**Provided data**

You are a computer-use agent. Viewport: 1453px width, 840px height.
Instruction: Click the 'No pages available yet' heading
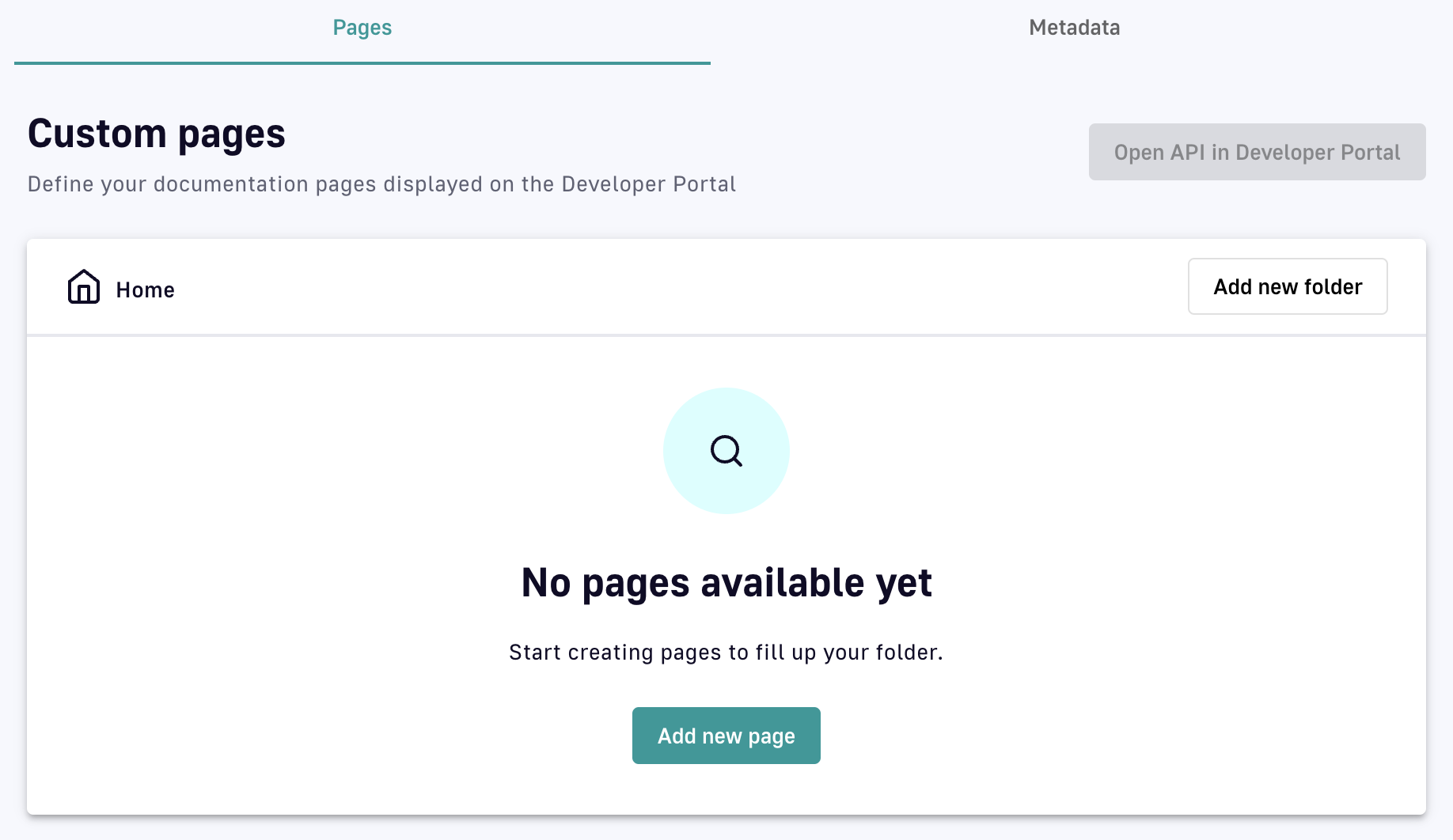click(726, 583)
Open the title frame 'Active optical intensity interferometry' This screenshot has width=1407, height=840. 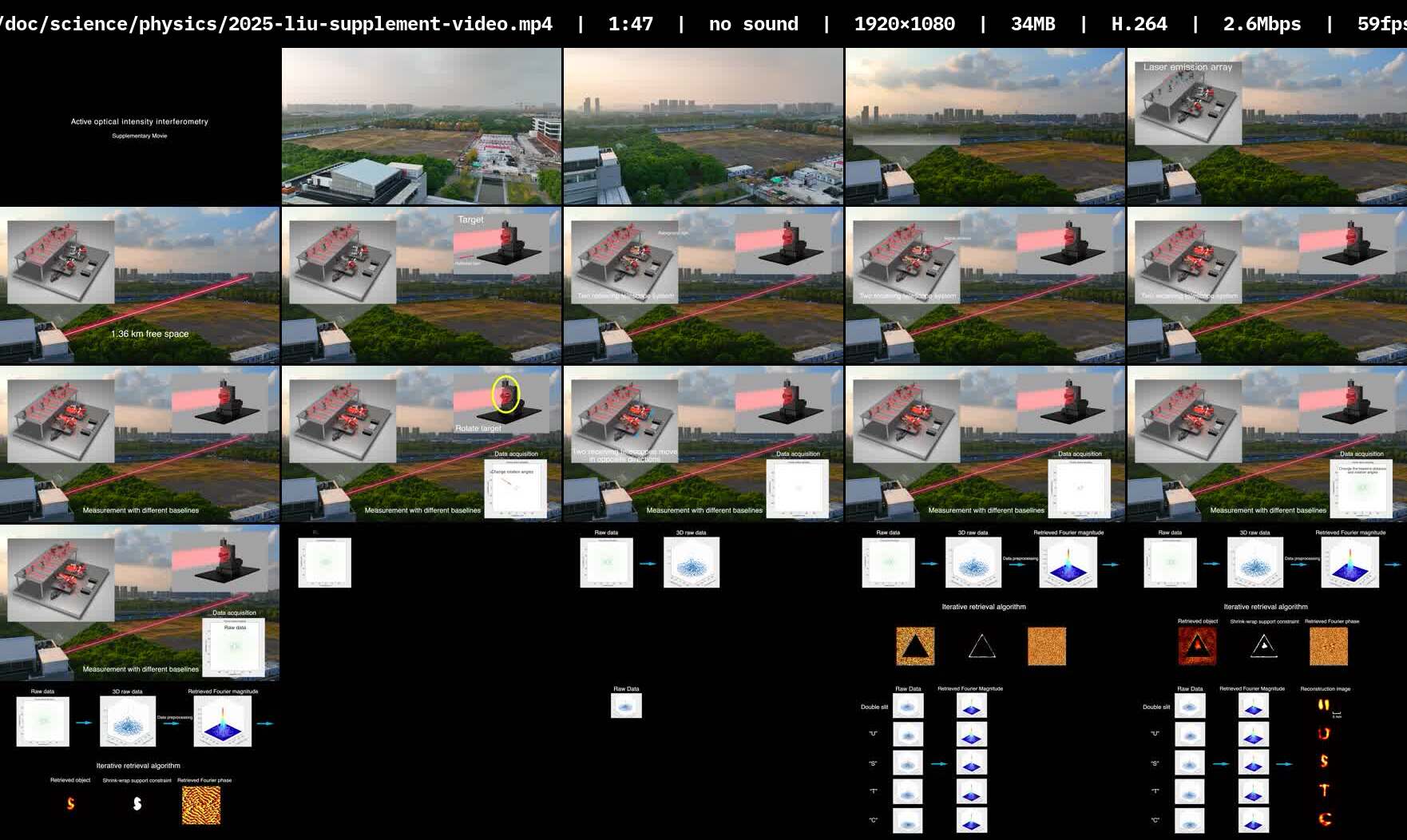point(140,126)
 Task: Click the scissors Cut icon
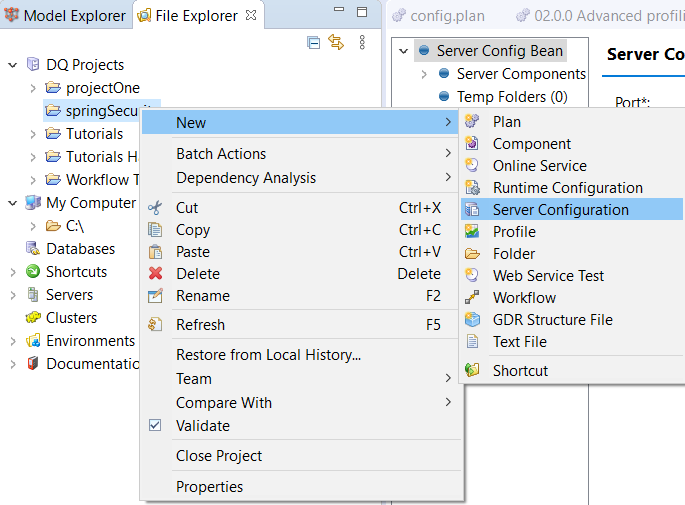click(x=155, y=208)
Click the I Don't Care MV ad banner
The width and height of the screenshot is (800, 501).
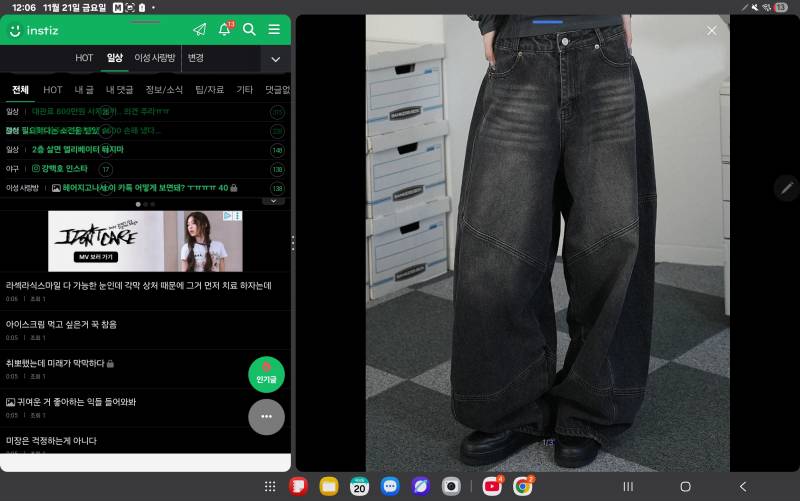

**Description of the task**
Pictures are not part of the copy. Reproduce the lines from the one with "Click the I Don't Care MV ad banner" through the end of the listing above.

**Task answer**
Click the I Don't Care MV ad banner
The width and height of the screenshot is (800, 501).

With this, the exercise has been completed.